Buy-to-let mortgages allow you to borrow money to buy properties to rent out. Although the buy-to-let mortgage market has shrunk over recent years, they are still available and can be a good investment.
If you need help at any step of the way and would prefer to speak to someone call our mortgage service which is provided by Seico Mortgages: 0800 840 6500
|Company||Loan to Value||Initial Rate||APR||Period||Product Fee|
|75%||3.59% (fixed)||5.0%||3 Years||£1,999||Proceed|
|75%||4.09% (tracker)||4.3%||3 Years||£1,999||Proceed|
What are buy-to-let mortgages?
Buy-to-let mortgages let landlords borrow money specifically to buy a property to rent out.
They work just like a normal mortgage, but lenders take the potential rental income into account when deciding how much money they are happy to lend.
How do buy-to-let mortgages work?
Unlike a standard mortgage, with a buy-to-let-mortgage, lenders take your income into account as well as a percentage of the rental income you will get from letting the property.
Buy-to-let mortgages tend to be on an interest-only basis, which means that repayments will not go towards repaying the loan and at the end of the buy-to-let mortgage, it is the cash from the sale of the property that covers the outstanding amount.
Buy-to-let mortgages are available as fixed, discounted and tracker deals and arrangement fees are normally around 1.5% to 2% of the mortgage.
You will need a larger deposit for a buy-to-let mortgage than a standard mortgage, due to the higher risk involved.

**DATASET CONTENT:**
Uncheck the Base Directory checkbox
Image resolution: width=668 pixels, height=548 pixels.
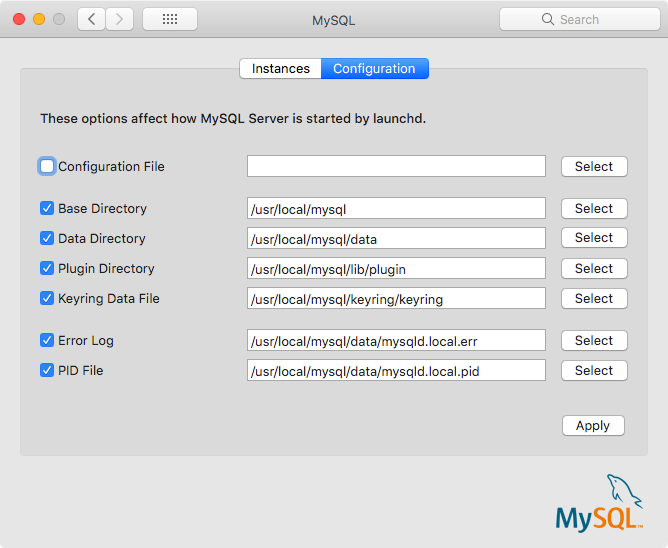(47, 208)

**INSTRUCTIONS FOR THE TASK:** Reproduce the buy-to-let mortgage text verbatim, from "Buy-to-let mortgages allow" up to and including "are buy-to-let mortgages?".

**CORRECT OUTPUT:**
Buy-to-let mortgages allow you to borrow money to buy properties to rent out. Although the buy-to-let mortgage market has shrunk over recent years, they are still available and can be a good investment.
If you need help at any step of the way and would prefer to speak to someone call our mortgage service which is provided by Seico Mortgages: 0800 840 6500
|Company||Loan to Value||Initial Rate||APR||Period||Product Fee|
|75%||3.59% (fixed)||5.0%||3 Years||£1,999||Proceed|
|75%||4.09% (tracker)||4.3%||3 Years||£1,999||Proceed|
What are buy-to-let mortgages?